Mereka memberikan makanan yang busuk, namun Bharata tidak mampu berbuat banyak dan tidak memperdulikan hal itu. Karena ia makan untuk hidup bukan makan untuk memenuhi nafsu indranya. Ia tetap tampak sehat meskipun makan seadanya dan tidur di tanah. Hanya sehelai kain yang menutupi tubuhnya dan ia tidak pernah mandi. Sehingga orang-orang mulai menganggapnya sebagai orang buangan.

Tersebutlah seorang pemimpin kasta Úùdra, yang ingin melakukan kurban manusia pada dewi Kàlì. Ia telah menangkap seseorang untuk dijadikan kurban namun orang itu berhasil melarikan diri di tengah malam. Sehingga orang ini harus mencari manusia kurban yang lain dan saat itu ia melihat Bharata sedang duduk di tengah ladang. Mereka kemudian menangkapnya dan membawa Bharata kepada pemimpin mereka. 

Bharata kemudian diberi makan, mandi dan pakaian yang baru. Pendeta para úùdra itu kemudian mengangkat pedangnya untuk membunuh Bharata untuk dijadikan persembahan pada sang dewi. Namun dewi Kàlì tidak mau membiarkan semua itu terjadi dan beliau lalu keluar dari patungnya dan menyuruh para pengawalnya untuk membunuh semua úùdra itu. Bharata telah diselamatkan lalu ia kembali ke ladang tempatnya.
Suatu hari raja Rahùgaóa sedang lewat. Beliau memerintah di kerajaan Sindhù dan Soubira. Beliau menaiki sebuah tandu dan tandu itu memerlukan orang tambahan untuk membawa tandu itu. Pelayan sang raja menemukan Bharata dan membawanya menghadap sang raja. Bharata tampak bertubuh kuat dan sehat. Oleh karena itulah ia dipilih untuk membawa tandu itu bersama pelayan yang lainnya.

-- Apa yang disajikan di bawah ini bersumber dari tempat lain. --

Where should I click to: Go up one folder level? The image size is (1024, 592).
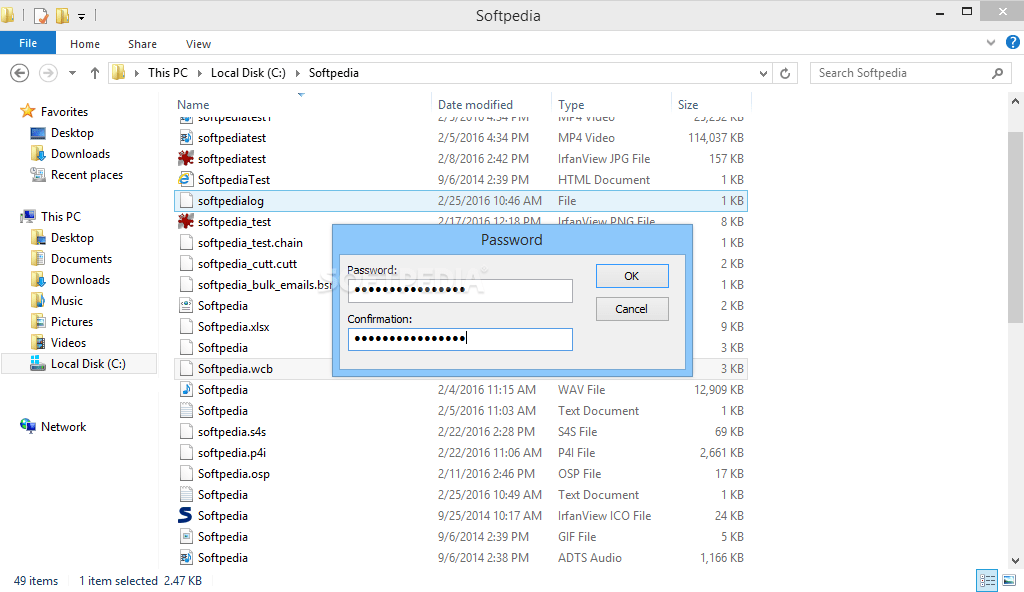click(x=94, y=73)
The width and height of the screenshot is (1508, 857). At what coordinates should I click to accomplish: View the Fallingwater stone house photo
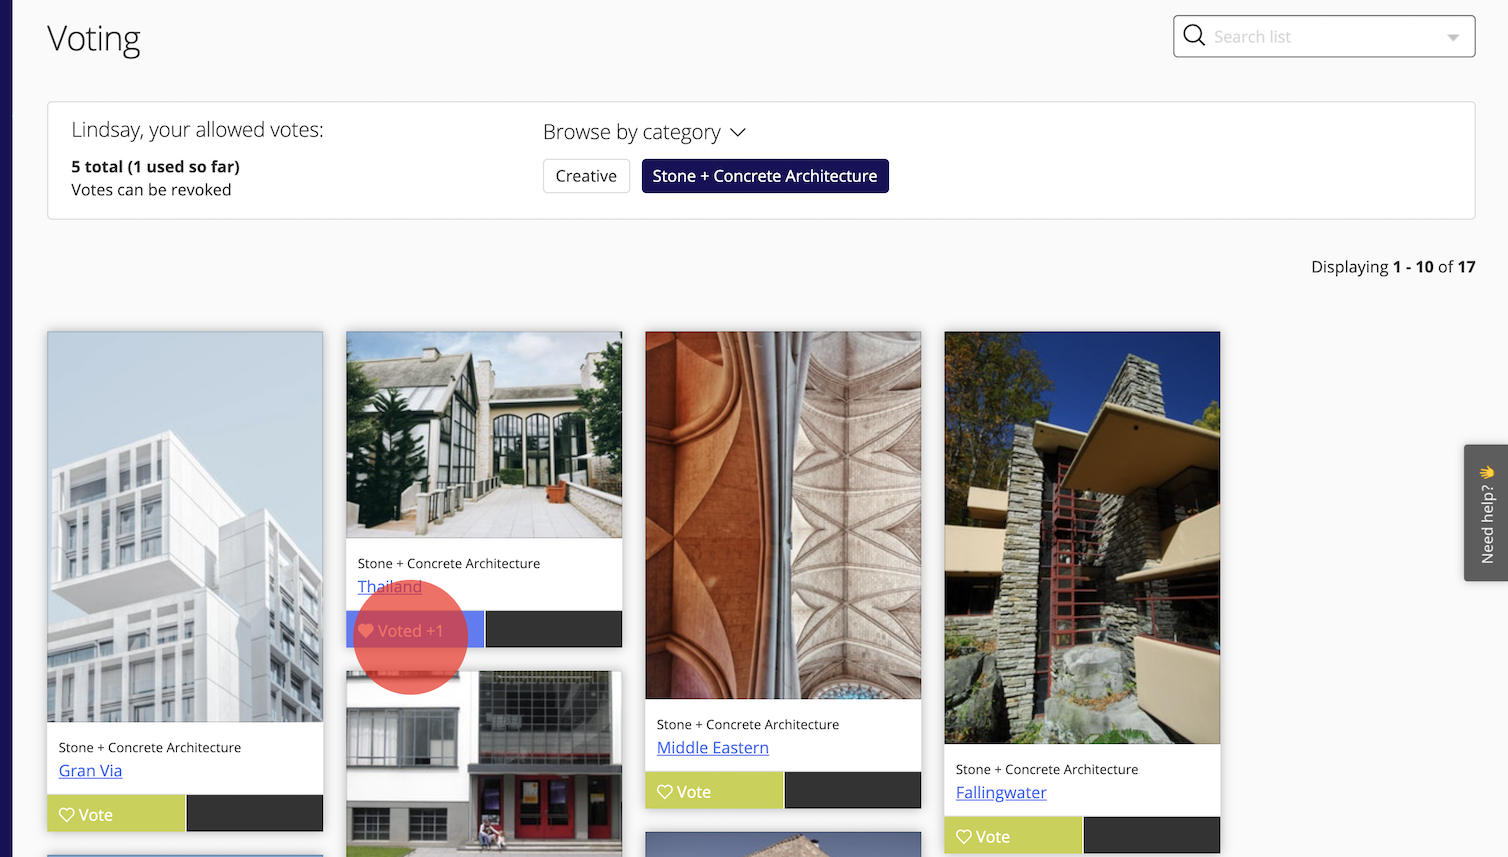pos(1081,537)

Namun Bharata tidak sanggup mengimbangi para pembawa tandu yang lainnya. Ia melangkah sangat lambat agar tidak menginjak binatang kecil seperti serangga tanah dan sebagainya. Maka ini mengakibatkan tandu itu tidak bisa berjalan cepat. Dan hal ini membuat sang raja kesal dan beliau memarahi para pembawa tandu itu yang kemudian menyalahkan Bharata karena kelambatannya. Raja Rahùgaóa berteriak kepada Bharata.
“Apakah kau lelah ?” tanyanya. “Sudah berapa mil kau berjalan membawa tandu ini ? Kau tampak kuat tapi mengapa jalanmu sangat lambat ?”

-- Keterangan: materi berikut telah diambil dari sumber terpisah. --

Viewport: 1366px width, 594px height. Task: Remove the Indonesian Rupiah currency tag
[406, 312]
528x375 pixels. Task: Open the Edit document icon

Bharata hanya tersenyum. “Hamba tidak sedang lelah” jawabnya. “Tidak juga hamba telah berjalan jauh. Hamba tidak lelah ataupun kuat. Hamba adalah Àtman. Bagaimana mungkin Àtman bisa menjadi lemah, lelah ataupun kuat. Àtman adalah maha meliputi lalu bagaimana bisa bergerak?”
Sang raja amat kagum oleh kata-kata bijaksana yang dikeluarkan olehnya. Beliau akhirnya berlutut pada Bharata untuk memohon maaf. Beliau kemudian ingin mempelajari tentang kebijaksanaan dari Bharata. Bharata kemudian mengajarkan tentang àtman, brahman dan hubungan keduanya. Ia mengatakan bahwa tubuh hanyalah bersifat sementara. Àtmanlah yang sebenarnya abadi. 

Hidup ini seperti sebuah hutan yang amat luas di mana di dalamnya terdapat bahaya ilusi dan keterikatan duniawi. Hanya mereka yang memiliki pengetahuan itulah yang akan selalu berhati-hati dalam melangkah menghindari lubang-lubang perangkap. Demikianlah raja Rahùgaóa mempelajari pengetahuan sejati dari Bharata.